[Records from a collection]
_ _ _

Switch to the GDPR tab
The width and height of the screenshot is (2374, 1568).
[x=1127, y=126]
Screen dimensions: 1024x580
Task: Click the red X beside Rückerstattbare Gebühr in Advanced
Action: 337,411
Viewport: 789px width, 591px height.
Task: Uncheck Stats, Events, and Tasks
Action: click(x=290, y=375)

_ _ _

◆ **Direction**: Count the lines of the entries above that contain the word "height", treating uppercase and lowercase as different. Give only the number.

◆ **The result**: 2